Plusieurs enquêtes visent à comprendre comment les composants NVIDIA les plus modernes sont facturés à Singapour, sans jamais entrer sur le territoire.

Depuis que le tremblement de terre DeepSeek a secoué le monde l'intelligence artificielle, de multiples enquêtes sont en cours afin de comprendre comment la société a pu avoir accès à certaines des meilleures puces NVIDIA.
Tout porte effectivement à croire que DeepSeek a pu mettre la main sur plus de 50 000 processeurs H100 de NVIDIA, alors qu'un embargo sur ce type de composants est censé affecter les entreprises chinoises.
Des puces H100 « Hopper » en Chine
Fin janvier dernier, un véritable coup de tonnerre frappe l'industrie de l'intelligence artificielle, que l'on croyait très largement dominée par une poignée de sociétés américaines, avec en tête Google, OpenAI, NVIDIA, Meta et quelques autres.
La société chinoise DeepSeek a lancé à la mi-janvier une intelligence artificielle très compétitive qui, d'après les premiers résultats, était à peu près au niveau du meilleur modèle d'OpenAI, o1, tout en utilisant beaucoup moins de ressources. On parlait alors d'un entraînement sur des puces H800, relativement anciennes donc, signées NVIDIA.
Sauf qu'une première enquête, toujours en cours aujourd'hui, a démontré une réalité bien différente. En effet, en lieu et place de ces GPU H800 qui respectent les restrictions commerciales imposées par Washington, DeepSeek R1 aurait été entraîné avec des puces H100 de génération Hopper, toujours conçues par NVIDIA, mais beaucoup plus puissantes, bien sûr.
Alexandr Wang, patron de la société d'intelligence artificielle Scale AI, s'est exprimé auprès de CNBC. Dans cette interview, nous apprenons qu'il croit « savoir que DeepSeek possède environ cinquante mille H100 ». Il ajoute qu'ils « ne peuvent évidemment pas en parler, parce que cela va à l'encontre des contrôles à l'exportation mis en place par les États-Unis ».
D'autres sources estiment que les restrictions imposées par Washington sont contournées par de nombreuses sociétés chinoises, dont DeepSeek, et la question qui se pose aujourd'hui est de savoir comment.

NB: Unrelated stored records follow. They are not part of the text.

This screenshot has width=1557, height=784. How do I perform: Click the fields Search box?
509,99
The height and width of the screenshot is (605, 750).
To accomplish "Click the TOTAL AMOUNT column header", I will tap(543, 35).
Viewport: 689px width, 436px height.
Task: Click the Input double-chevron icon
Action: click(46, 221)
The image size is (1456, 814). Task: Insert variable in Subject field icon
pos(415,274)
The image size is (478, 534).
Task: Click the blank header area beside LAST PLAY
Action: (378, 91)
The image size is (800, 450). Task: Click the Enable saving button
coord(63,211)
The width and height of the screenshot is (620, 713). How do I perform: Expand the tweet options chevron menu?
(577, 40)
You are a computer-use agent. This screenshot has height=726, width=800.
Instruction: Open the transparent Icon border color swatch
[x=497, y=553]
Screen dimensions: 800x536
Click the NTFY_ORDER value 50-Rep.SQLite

Facturées à Singapour, mais livrées en Chine
Un début de réponse pourrait venir de Singapour, une cité-État insulaire située en bout de péninsule malaise et véritable miracle économique avec un des PIB par habitant les plus élevés au monde.
Second responsable du ministère du Commerce et de l'Industrie de Singapour, Tan See Lend est cité par Bloomberg alors que Washington enquête à l'heure actuelle sur ce contournement des restrictions. Il explique qu'une bonne partie des composants ainsi utilisés seraient facturés en contrebande à Singapour, mais expédiés vers la Chine.
« La livraison physique des produits vendus par NVIDIA à Singapour représente moins de 1 % du chiffre d'affaires global de NVIDIA », a déclaré Tan See Lend, avant d'ajouter : « Il est courant que les entités mondiales centralisent la facturation des biens et services achetés dans leurs hubs, mais cela est indépendant de l'endroit où les produits sont expédiés jusqu'à présent, ce qui n'est pas le cas de nos contrôles. »
En d'autres termes, des compagnies situées à Singapour seraient ainsi en mesure de commander des puces auprès de NVIDIA avec une adresse de facturation qui émanerait bel et bien de la cité-État. Mais en réalité, ces puces seraient expédiées dans un autre pays, possiblement la Chine pour le cas de DeepSeek et de bien d'autres sociétés.
Tan See Lend explique que cette technique n'a rien de nouveau et que de nombreuses multinationales procèdent de la sorte depuis bien longtemps. Il serait effectivement plus efficace pour des entreprises installées dans de divers pays de procéder de la sorte. D'ailleurs, il est intéressant de noter que NVIDIA elle-même parle de ce phénomène dans certains de ses documents, en source de cet article.
Aujourd'hui, il semblerait que les revenus générés par NVIDIA à Singapour représentent 28 % de son chiffre d'affaires et près de la moitié de celui généré aux États-Unis. Sachant que Singapour a de forts liens économiques avec la Chine, il n'est pas bien difficile de voir un lien entre ces ventes facturées à Singapour et l'entrée en Chine des composants NVIDIA les plus modernes. Reste que la cité-État est également étroitement liée aux États-Unis.
Tan See Lend souligne que le gouvernement de Singapour est actuellement en relation avec les autorités américaines afin justement d'enquêter sur ces relations complexes. Il a expliqué que le pays ne tolérerait pas que des entreprises facturent à Singapour pour contourner les règles d'exportation mises en place par d'autres pays, sous-entendu les États-Unis.